IA sub(3), an Aspartic Proteinase Inhibitor from Saccharomyces cerevisiae, Is Intrinsically Unstructured in Solution

IA sub(3) is a highly specific and potent 68-amino acid endogenous inhibitor of yeast proteinase A (YprA), and X-ray crystallographic studies have shown that IA sub(3) binds to YprA as an alpha -helix [Li, M., Phylip, L. H., Lees, W. E., Winther, J. R., Dunn, B. M., Wlodawer, A., Kay, J., and Gustchina, A. (2000) Nat. Struct. Biol. 7, 113-117]. Surprisingly, only residues 2-32 of IA sub(3) are seen in the X-ray structure, and the remaining residues are believed to be disordered in the complex. We have used circular dichroism (CD) and nuclear magnetic resonance (NMR) spectroscopy to show that IA sub(3) is unstructured in the absence of YprA. Specifically, IA sub(3) produced a CD spectrum characteristic of an unstructured peptide, and the super(15)N HSQC NMR spectra of IA sub(3) were characteristic of a polypeptide lacking intrinsic structure.
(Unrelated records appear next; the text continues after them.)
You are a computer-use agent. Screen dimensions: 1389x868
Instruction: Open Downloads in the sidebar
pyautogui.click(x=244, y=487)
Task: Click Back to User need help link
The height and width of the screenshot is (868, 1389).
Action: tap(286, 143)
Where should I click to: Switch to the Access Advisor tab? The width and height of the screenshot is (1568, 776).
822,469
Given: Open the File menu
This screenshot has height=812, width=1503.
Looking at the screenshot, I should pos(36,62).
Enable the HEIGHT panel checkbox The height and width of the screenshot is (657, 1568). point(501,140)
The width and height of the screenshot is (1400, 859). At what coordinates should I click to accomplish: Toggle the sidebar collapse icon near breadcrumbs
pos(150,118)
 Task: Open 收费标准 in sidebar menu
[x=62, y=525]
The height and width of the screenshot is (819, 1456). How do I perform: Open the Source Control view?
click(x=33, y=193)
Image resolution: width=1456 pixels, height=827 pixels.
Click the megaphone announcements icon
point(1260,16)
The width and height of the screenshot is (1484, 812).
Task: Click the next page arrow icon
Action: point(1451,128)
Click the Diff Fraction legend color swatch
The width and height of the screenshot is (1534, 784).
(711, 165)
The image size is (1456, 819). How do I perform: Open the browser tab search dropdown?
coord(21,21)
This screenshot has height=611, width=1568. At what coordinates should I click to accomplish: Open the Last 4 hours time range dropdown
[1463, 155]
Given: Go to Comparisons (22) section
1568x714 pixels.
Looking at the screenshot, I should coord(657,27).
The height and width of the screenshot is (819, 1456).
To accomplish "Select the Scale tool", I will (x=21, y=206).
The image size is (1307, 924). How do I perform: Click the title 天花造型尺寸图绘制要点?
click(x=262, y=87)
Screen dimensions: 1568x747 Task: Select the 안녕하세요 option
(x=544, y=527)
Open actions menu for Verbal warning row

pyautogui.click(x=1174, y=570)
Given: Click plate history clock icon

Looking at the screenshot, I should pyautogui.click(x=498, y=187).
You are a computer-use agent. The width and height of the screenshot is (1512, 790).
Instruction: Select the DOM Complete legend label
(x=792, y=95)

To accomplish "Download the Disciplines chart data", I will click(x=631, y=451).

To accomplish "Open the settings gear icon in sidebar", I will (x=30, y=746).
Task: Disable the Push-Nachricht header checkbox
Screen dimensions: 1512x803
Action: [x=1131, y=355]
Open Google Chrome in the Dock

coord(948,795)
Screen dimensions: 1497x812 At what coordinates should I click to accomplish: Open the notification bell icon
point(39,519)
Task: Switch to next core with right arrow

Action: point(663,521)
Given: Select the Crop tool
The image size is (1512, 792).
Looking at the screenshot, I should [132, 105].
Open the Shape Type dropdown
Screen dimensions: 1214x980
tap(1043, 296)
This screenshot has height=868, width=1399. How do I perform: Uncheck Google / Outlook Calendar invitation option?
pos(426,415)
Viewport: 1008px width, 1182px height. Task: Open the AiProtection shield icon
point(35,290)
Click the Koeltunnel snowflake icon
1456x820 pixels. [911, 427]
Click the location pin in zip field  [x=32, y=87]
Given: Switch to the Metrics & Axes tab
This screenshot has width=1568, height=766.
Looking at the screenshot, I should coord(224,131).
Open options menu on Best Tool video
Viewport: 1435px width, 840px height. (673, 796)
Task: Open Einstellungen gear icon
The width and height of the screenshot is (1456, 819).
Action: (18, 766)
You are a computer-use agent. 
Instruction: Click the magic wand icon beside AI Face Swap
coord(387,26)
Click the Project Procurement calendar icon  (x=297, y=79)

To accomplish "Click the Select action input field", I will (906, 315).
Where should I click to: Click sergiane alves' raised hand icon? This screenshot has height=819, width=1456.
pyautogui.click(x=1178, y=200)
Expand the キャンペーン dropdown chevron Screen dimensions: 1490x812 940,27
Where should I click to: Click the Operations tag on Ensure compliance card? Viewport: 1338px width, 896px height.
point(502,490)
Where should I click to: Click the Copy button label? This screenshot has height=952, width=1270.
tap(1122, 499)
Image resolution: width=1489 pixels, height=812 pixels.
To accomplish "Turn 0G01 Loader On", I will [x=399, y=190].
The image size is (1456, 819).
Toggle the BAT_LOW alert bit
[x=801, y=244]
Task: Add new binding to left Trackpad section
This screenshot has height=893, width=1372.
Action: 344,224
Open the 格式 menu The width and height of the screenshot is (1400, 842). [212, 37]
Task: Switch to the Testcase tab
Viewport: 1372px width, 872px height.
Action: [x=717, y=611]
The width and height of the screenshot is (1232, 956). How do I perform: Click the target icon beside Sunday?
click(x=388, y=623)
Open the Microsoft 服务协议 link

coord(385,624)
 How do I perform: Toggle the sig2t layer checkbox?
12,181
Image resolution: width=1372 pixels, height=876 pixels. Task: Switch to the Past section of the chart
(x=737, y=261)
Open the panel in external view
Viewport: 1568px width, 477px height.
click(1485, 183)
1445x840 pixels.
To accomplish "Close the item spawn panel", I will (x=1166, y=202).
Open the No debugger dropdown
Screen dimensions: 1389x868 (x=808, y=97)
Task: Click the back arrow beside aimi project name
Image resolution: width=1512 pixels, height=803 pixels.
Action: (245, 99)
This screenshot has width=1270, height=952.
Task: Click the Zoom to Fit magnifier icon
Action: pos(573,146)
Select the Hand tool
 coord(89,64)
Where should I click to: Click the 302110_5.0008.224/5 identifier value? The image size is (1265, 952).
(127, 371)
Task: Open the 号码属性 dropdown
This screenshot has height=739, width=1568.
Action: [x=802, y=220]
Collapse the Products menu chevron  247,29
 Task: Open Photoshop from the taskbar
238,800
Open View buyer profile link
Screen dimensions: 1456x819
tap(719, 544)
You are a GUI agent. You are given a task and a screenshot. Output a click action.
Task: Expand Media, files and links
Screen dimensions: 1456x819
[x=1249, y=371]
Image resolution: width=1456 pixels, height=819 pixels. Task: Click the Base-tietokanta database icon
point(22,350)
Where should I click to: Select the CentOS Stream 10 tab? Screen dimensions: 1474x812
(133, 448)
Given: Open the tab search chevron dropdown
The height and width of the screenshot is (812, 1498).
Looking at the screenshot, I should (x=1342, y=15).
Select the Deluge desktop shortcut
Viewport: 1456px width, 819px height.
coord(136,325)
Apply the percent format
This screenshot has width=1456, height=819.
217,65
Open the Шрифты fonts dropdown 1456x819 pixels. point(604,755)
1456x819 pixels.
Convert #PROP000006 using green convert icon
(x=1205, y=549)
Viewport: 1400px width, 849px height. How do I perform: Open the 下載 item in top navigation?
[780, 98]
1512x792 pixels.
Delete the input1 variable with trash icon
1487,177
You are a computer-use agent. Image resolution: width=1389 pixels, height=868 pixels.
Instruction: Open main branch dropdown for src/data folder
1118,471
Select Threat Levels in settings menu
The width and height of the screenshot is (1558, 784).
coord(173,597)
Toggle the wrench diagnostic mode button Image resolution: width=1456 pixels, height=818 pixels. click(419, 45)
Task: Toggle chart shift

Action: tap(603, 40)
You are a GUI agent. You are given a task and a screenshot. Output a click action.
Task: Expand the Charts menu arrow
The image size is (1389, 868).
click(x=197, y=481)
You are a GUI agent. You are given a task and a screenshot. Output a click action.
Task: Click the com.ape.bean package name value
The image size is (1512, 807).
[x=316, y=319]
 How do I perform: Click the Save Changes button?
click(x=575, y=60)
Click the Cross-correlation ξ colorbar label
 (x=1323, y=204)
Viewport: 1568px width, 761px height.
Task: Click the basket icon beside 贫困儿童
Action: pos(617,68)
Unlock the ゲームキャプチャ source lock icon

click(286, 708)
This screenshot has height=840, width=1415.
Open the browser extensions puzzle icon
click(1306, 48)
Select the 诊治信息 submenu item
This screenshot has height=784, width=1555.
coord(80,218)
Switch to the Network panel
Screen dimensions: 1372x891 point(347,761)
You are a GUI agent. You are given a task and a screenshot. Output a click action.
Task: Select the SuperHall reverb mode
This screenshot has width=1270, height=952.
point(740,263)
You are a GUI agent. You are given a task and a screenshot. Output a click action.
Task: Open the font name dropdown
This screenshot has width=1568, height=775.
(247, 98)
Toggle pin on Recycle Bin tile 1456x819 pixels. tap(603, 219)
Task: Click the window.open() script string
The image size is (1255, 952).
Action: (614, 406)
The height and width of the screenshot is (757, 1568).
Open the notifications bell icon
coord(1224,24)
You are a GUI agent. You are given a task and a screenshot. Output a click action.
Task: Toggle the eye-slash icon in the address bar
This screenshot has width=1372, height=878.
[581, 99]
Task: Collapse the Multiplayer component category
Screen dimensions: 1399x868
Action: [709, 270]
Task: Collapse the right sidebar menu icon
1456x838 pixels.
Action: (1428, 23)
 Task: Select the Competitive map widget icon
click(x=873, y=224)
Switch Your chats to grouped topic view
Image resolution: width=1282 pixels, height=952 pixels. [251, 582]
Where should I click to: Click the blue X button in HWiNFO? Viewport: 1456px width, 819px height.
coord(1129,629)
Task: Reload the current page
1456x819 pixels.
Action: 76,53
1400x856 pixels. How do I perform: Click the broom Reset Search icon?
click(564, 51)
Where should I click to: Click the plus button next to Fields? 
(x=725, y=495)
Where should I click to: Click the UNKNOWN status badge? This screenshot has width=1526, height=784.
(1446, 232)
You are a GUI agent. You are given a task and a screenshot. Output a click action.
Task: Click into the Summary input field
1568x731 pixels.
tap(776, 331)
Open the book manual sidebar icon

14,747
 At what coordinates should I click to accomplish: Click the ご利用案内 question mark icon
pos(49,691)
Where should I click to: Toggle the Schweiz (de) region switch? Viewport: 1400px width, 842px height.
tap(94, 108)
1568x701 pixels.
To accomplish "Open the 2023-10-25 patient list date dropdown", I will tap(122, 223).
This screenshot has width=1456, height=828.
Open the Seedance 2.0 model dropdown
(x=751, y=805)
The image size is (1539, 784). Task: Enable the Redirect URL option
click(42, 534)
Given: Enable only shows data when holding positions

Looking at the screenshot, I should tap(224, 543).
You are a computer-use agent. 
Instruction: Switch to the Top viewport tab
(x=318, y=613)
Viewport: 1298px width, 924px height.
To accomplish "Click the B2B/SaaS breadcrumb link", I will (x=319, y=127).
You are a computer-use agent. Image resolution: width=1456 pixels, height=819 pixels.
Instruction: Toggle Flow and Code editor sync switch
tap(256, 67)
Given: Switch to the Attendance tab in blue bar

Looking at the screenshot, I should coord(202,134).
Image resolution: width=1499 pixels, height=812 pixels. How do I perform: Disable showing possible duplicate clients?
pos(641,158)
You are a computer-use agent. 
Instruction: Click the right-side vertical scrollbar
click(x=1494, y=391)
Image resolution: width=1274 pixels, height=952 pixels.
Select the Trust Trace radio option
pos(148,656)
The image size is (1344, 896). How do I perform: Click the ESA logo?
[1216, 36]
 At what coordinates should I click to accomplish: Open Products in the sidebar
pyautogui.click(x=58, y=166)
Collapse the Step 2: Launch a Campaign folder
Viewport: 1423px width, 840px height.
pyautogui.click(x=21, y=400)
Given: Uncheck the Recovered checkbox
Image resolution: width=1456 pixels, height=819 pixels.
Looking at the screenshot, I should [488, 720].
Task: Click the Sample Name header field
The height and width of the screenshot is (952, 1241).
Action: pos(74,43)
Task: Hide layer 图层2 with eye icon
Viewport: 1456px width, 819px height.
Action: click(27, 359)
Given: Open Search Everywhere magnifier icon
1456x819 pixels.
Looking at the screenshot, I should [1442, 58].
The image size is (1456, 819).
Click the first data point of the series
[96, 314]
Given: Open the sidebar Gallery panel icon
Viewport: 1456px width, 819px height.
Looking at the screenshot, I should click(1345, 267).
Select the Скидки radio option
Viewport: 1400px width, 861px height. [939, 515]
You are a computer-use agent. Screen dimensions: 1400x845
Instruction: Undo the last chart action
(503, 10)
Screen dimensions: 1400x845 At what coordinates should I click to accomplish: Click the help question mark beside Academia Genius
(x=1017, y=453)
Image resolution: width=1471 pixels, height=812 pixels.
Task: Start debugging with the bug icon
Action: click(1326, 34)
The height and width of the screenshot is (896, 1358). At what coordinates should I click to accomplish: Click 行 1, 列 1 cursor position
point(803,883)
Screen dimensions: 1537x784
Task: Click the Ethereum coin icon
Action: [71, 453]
We characterized the unstructured state of IA sub(3) by using singular-value decomposition (SVD) to analyze the CD data in the presence of TFE, by fully assigning the unbound IA sub(3) protein by NMR and comparing the chemical shifts to published random-coil values, and by measuring super(1)H- super(15)N heteronuclear NOEs, which are all consistent with an unfolded protein. The IA sub(3) samples used for NMR analyses were active and inhibited YprA with an inhibition constant (K sub(i)) of 1.7 nM, and the addition of YprA led to a large spectral transition in IA sub(3). Calorimetric (ITC) data also show that the overall enthalpy of the interaction between IA sub(3) and YprA is exothermic.